1. Voltage-gated Na+ channels are responsible for initiation and conduction of action potentials. The arrival of an action potential at nerve terminal increases intracellular Na+ and Ca2+ concentrations. Calcium entry into neurons through voltage-dependent calcium channels is associated with a variety of intracellular processes. Scorpion neurotoxins have been used as tools to investigate mechanisms involved in neurotransmitter release. Tityustoxin (TsTX) is an alpha-type toxin that delays Na+-channel inactivation.
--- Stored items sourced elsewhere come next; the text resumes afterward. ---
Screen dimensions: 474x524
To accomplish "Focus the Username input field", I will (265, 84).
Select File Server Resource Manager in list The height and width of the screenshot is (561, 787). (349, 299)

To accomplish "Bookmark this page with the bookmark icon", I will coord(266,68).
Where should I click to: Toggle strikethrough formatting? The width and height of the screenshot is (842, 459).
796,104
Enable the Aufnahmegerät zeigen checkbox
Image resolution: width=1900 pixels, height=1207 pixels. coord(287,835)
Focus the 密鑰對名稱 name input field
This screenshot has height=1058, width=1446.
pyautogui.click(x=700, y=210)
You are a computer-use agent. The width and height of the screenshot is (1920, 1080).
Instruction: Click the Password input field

Toxin-gamma (TiTX-gamma)is a beta-type toxin that induces Na+-channel activation at resting potentials. 2. In the present work, we describe the effects of both toxins on [H-3] acetylcholine ([H-3]ACh) release from rat cerebrocortical synaptosomes, in the presence or absence of the calcium channels blockers: omega-conotoxin-GVIA (omega-CgTx), 1 muM; omega-agatoxin-IVA (omega-Aga), 30 nM; omega-conotoxin-MVIIC (omega-MVIIC), 1 muM; or verapamil, 1 muM. 3. TsTX evokes [H-3] ACh release in a concentration-dependent manner with a gradual increase up to saturation at concentrations of 500 nM. However, release of ACh evoked by TiTX-gamma was not linear regarding the toxin concentration. The [H-3]-ACh release evoked by TsTX or TiTX-gamma was partially inhibited by omega-CgTx or omega-Aga, and blocked with omega-MVIIC. Verapamil (1 muM) had no effect. Tetrodotoxin blocked [H-3] ACh release evoked by both toxins. 4. These results show that different actions on Na+-channels produce different effects on [H-3] ACh release with involvement of distinct presynaptic Ca2+-channels, which supports the idea that sodium channels may modulate neurotransmitter release.